━━ Extrait à lire ━━

Concernant les activités d’édition et de librairie de votre groupe, comment résistez-vous ?
Aujourd’hui l'activité a baissé de 50% par rapport à 2019 avec un plus bas de -70% en 2022. Depuis, cela remonte fortement mais il faut voir d’où on part ! Nous avons donc revu nos business model et investi massivement dans la vente en ligne. Nous avons également fermé deux points de ventes dont notre plus beau magasin soufflé par l’explosion du port de Beyrouth. Il était nécessaire de se « downsizer » (réduire notre voilure, ndlr) mais sans perdre notre savoir-faire, ce qui s’est révélé être une vraie menace. Heureusement, nous avions un peu anticipé cette conjoncture en investissant hors du Liban, dans le monde arabe, au Maroc, aux Emirats ou encore en Arabie saoudite… L’idée étant d’être le moins dépendant de cette situation libanaise. Et donc logiquement, des projets liés au marché libanais, sur des traductions par exemple, sont sortis de l’équation…
« Il faut sortir d’une vision purement comptable de l’exportation de livre français »
Vu de France, le monde arabe semble avoir sa porte d’entrée au Liban. Est-ce toujours le cas ?
On essaye en effet de garder ce prisme-là. Notre culture francophone est précieuse et nous incite à choisir naturellement des livres français à traduire, notamment en jeunesse. Donc consciemment ou inconsciemment on est le porte-drapeau dans cette région-là de tout savoir-faire français qu'on traduit en langue arabe. On est aussi souvent aidé par les instituts français dans les différents pays qui sont de bons relais aussi. Mais ce que je remarque, c’est que notre résilience devient très clairement un défaut car cela ne nous aide pas à nous révolter contre l’état actuel des choses.

━━━
━━ Données fournies ━━

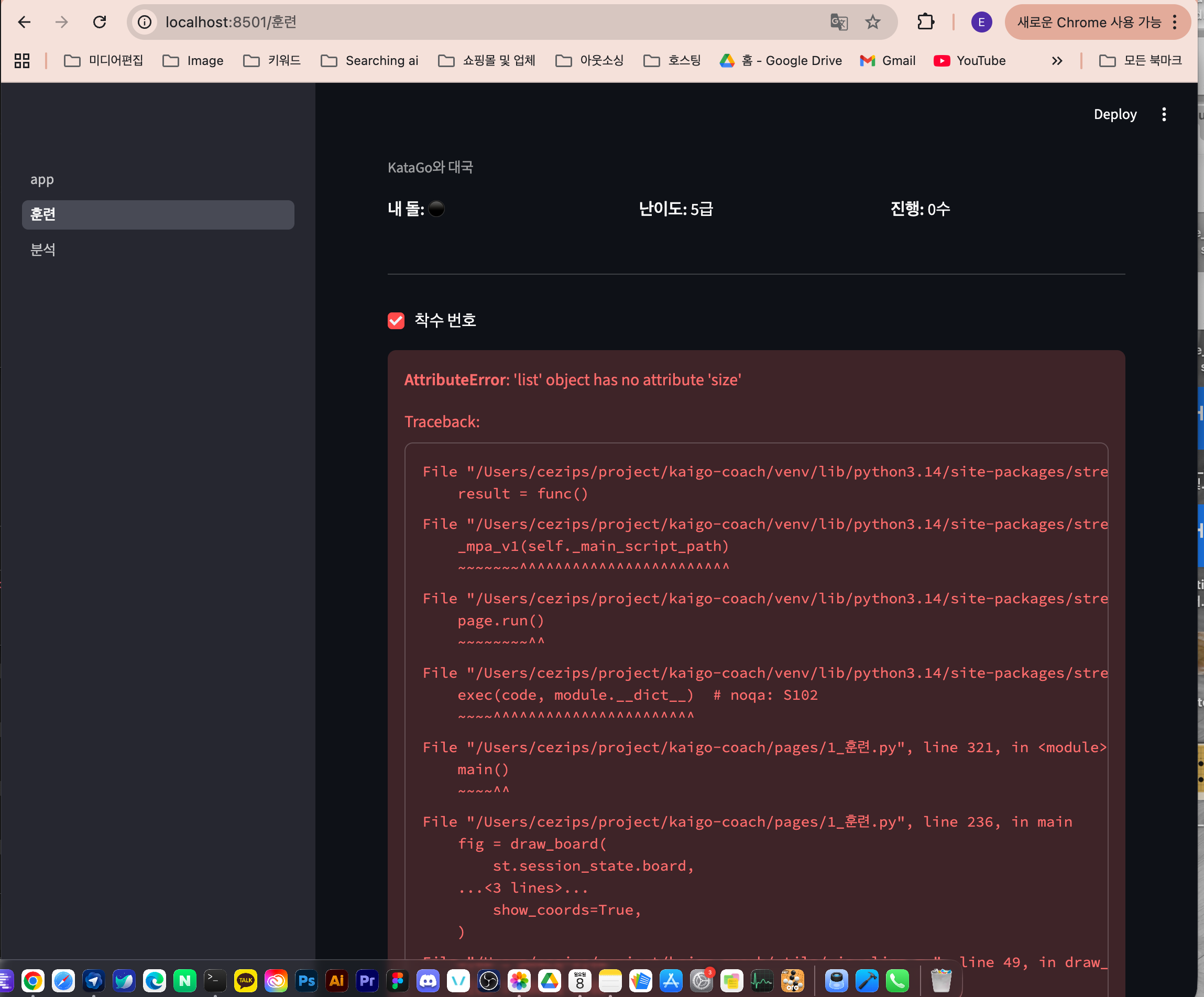Select the app page in sidebar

━━━

[Consignes] Réécrivez le passage de l'extrait sur l'édition au Liban qui commence par "On essaye en" et se poursuit jusqu'à "actuel des choses.", en remplaçant "instituts français" par "centres culturels". Vous n'aurez pas besoin des lignes.

[Réponse]
On essaye en effet de garder ce prisme-là. Notre culture francophone est précieuse et nous incite à choisir naturellement des livres français à traduire, notamment en jeunesse. Donc consciemment ou inconsciemment on est le porte-drapeau dans cette région-là de tout savoir-faire français qu'on traduit en langue arabe. On est aussi souvent aidé par les centres culturels dans les différents pays qui sont de bons relais aussi. Mais ce que je remarque, c’est que notre résilience devient très clairement un défaut car cela ne nous aide pas à nous révolter contre l’état actuel des choses.